TASK OBJECTIVE
Below are the records; copy each line in which "post" occurs.

Source data
▼▼▼

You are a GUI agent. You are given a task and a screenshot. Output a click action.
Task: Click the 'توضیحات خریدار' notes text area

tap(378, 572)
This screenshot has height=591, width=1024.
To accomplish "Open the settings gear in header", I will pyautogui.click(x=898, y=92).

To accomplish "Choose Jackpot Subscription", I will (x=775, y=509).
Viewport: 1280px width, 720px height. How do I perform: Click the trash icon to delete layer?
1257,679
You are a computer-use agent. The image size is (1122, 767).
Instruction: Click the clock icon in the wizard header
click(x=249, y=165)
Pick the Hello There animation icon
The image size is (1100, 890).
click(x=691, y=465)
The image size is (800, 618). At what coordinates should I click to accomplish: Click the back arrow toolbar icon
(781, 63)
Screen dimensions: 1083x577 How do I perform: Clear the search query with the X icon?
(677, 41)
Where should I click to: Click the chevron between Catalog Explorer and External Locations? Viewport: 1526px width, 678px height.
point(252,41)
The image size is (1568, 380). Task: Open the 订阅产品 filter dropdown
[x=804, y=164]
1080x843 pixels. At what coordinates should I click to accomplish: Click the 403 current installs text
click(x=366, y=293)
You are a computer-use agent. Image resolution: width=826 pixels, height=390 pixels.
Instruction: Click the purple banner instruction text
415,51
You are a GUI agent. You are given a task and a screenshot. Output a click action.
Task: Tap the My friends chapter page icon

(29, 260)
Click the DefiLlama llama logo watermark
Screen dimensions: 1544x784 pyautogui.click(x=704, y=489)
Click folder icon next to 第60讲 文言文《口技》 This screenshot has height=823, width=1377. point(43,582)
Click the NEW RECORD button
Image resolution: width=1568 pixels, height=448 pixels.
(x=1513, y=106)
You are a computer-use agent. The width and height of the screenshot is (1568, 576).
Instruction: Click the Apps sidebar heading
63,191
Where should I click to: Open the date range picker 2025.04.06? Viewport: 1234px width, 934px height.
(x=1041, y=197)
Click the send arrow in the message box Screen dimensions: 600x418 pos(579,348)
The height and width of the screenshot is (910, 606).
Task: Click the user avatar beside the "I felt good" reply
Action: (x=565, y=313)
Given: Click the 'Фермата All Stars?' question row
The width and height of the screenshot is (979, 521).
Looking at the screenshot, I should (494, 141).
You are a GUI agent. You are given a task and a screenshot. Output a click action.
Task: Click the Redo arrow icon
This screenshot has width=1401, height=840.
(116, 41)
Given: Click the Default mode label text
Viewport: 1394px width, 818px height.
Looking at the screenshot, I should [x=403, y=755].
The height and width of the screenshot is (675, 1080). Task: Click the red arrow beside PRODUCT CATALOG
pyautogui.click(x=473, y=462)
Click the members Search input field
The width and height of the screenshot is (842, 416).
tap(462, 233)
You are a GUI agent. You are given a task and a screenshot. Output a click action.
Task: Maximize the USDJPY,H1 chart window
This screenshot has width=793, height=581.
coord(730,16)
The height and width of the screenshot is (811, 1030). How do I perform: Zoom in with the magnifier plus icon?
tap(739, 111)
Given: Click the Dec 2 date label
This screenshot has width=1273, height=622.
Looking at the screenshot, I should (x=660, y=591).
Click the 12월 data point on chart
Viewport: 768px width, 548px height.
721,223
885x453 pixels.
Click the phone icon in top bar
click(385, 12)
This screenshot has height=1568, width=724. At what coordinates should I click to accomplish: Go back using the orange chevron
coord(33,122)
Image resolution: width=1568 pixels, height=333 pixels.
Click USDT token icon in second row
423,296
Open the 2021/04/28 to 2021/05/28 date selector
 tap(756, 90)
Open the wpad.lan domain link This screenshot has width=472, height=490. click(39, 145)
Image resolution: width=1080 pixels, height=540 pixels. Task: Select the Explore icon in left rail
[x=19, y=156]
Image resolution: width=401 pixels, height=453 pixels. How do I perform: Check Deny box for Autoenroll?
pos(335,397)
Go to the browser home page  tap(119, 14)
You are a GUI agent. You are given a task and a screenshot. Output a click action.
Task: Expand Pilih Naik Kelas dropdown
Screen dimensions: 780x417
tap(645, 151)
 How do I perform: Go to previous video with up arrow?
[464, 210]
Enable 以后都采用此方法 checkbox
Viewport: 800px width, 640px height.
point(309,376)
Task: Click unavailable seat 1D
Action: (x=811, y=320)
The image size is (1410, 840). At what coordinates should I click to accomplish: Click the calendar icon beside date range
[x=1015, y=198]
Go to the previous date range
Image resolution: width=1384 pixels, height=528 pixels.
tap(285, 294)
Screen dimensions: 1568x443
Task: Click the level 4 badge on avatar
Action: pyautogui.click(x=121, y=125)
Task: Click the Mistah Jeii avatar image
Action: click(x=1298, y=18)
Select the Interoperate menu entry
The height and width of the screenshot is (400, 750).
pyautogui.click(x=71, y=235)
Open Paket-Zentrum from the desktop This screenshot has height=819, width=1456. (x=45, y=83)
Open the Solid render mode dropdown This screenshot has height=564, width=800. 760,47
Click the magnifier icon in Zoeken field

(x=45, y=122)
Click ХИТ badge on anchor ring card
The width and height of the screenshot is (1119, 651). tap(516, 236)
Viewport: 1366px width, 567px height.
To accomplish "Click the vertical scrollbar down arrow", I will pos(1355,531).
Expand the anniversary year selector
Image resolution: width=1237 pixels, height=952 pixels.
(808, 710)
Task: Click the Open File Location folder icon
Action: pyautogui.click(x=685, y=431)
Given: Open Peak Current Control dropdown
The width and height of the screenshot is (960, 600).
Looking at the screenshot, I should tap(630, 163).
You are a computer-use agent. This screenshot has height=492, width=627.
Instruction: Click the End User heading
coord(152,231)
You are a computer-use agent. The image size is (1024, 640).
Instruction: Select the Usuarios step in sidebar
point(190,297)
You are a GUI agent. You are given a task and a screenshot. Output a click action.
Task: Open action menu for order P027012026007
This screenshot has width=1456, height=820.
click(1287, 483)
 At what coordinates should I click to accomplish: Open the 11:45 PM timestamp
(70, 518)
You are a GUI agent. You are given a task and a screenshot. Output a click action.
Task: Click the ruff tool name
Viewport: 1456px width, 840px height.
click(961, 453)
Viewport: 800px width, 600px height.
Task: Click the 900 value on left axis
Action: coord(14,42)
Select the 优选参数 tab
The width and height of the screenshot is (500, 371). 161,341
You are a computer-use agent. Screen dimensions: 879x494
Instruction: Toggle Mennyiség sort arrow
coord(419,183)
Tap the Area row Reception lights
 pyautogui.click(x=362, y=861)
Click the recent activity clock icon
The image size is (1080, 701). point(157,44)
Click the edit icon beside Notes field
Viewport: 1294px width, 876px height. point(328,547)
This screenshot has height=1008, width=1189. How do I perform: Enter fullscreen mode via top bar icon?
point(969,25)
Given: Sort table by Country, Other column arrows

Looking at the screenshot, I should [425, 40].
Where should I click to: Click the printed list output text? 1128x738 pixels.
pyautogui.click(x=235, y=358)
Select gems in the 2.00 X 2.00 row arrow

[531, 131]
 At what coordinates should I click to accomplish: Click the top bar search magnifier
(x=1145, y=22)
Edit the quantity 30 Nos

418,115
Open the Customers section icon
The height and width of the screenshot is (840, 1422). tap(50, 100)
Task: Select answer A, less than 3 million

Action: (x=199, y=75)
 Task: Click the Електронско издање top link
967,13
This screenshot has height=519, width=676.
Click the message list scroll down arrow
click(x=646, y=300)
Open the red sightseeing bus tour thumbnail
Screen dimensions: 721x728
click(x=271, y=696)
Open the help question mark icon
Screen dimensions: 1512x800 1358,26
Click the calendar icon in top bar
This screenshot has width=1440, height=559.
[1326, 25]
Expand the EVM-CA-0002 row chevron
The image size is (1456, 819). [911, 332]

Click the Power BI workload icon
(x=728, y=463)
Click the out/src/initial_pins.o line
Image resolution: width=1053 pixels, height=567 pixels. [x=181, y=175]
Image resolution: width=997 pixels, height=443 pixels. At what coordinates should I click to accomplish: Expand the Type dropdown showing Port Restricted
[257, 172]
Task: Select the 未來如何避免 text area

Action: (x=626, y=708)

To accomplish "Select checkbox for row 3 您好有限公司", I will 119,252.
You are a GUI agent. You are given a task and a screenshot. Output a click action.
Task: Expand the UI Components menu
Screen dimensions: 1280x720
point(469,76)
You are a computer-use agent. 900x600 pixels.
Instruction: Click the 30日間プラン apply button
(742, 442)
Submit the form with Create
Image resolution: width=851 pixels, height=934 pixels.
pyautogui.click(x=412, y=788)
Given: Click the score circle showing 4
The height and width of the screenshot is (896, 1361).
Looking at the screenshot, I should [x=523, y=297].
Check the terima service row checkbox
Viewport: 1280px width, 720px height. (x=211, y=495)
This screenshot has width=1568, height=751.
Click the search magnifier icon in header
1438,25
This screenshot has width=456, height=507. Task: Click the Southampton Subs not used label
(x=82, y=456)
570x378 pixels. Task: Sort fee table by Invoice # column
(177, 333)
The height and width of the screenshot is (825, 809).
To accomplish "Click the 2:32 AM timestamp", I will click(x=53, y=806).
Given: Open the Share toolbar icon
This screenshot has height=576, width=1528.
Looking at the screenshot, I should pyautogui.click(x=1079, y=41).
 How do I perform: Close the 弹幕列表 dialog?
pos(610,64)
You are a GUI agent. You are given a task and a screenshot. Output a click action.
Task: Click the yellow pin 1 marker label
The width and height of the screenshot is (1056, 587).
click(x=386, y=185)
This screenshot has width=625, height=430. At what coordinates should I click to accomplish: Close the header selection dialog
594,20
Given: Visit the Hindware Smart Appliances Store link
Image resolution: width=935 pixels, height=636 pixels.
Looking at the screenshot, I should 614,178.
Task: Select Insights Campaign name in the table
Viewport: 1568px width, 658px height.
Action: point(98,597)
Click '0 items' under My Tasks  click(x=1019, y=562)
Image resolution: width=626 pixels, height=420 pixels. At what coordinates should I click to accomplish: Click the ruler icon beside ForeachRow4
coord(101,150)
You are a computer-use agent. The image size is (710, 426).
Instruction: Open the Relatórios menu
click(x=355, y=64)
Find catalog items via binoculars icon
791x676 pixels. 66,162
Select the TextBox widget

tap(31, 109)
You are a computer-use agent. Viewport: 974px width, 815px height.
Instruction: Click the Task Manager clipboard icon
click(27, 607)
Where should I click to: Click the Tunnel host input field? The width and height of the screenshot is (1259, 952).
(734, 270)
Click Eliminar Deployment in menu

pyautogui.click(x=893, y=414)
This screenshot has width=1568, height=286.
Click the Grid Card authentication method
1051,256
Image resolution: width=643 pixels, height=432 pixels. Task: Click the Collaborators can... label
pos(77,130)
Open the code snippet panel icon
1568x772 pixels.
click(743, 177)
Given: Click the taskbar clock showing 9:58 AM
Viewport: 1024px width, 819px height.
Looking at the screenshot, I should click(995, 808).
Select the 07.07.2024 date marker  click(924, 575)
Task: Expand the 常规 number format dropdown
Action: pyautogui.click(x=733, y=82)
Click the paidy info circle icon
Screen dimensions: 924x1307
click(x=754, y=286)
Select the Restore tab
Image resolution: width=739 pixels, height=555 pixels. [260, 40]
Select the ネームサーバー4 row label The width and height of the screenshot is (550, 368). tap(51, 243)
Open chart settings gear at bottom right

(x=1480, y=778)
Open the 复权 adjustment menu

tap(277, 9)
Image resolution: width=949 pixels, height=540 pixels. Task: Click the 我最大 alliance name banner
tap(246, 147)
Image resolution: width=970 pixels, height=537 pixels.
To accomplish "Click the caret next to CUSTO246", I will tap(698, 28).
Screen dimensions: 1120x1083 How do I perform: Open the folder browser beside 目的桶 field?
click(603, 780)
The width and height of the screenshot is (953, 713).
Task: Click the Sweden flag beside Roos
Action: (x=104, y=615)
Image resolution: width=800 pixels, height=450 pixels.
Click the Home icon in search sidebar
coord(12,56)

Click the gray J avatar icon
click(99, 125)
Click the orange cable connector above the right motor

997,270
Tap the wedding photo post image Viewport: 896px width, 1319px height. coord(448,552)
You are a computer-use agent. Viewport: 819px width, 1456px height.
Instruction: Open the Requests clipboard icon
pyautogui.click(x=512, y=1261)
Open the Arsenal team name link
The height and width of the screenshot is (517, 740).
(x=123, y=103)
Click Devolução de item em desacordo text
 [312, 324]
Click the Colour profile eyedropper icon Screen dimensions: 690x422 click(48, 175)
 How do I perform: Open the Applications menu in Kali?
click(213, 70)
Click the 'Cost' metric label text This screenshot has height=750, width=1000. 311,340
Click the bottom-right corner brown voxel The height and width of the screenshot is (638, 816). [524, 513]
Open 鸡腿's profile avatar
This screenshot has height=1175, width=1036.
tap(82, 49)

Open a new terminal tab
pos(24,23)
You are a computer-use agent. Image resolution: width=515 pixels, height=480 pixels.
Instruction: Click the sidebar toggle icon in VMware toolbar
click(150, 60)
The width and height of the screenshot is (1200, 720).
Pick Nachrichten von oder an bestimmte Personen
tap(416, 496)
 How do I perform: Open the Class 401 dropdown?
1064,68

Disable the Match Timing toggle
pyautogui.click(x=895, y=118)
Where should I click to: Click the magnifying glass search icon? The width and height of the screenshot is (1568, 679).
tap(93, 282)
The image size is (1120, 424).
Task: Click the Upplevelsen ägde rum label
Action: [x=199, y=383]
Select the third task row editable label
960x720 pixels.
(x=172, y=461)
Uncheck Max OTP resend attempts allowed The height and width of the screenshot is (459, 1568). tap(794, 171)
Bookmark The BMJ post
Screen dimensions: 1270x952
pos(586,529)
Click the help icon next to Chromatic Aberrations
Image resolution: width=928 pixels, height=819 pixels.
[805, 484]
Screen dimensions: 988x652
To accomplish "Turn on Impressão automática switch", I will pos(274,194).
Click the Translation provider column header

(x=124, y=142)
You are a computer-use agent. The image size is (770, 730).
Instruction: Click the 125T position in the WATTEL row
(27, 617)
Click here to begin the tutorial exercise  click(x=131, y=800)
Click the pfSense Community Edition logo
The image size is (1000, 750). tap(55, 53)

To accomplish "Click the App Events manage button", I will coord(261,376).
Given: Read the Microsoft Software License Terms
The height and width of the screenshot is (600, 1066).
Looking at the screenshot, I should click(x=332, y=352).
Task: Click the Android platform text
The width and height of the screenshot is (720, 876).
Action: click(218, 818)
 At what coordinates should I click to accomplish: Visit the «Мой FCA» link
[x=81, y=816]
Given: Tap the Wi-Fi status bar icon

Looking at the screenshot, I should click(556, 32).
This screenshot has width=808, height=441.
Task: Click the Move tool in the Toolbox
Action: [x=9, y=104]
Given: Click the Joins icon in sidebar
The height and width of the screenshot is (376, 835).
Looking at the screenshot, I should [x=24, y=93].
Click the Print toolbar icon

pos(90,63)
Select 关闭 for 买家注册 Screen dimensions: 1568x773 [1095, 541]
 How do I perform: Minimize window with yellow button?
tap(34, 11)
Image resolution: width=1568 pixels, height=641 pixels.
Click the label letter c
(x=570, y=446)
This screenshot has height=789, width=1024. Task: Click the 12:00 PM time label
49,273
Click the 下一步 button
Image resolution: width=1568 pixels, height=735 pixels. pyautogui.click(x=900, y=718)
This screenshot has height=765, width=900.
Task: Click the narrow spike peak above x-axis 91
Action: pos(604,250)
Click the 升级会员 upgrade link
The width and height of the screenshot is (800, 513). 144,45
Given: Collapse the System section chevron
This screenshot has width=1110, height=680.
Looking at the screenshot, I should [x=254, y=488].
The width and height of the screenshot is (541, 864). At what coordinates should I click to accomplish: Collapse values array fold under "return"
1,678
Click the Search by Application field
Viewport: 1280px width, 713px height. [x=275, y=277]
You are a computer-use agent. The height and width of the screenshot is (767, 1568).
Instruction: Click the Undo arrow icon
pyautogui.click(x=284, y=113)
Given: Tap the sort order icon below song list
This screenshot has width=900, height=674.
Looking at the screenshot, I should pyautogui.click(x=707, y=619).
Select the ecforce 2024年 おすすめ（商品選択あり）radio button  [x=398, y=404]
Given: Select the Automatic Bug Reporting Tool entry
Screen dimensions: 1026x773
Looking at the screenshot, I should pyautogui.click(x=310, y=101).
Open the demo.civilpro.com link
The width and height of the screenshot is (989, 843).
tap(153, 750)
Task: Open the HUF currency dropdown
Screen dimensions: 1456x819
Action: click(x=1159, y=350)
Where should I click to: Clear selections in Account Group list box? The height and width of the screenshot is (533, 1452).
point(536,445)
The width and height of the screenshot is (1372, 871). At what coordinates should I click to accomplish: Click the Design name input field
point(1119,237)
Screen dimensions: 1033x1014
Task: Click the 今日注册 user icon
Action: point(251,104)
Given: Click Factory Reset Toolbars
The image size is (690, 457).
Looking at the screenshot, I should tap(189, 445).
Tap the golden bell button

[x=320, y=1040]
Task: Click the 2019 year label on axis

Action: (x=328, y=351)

▲▲▲

YOUR SOLUTION
Tap the wedding photo post image Viewport: 896px width, 1319px height. coord(448,552)
Bookmark The BMJ post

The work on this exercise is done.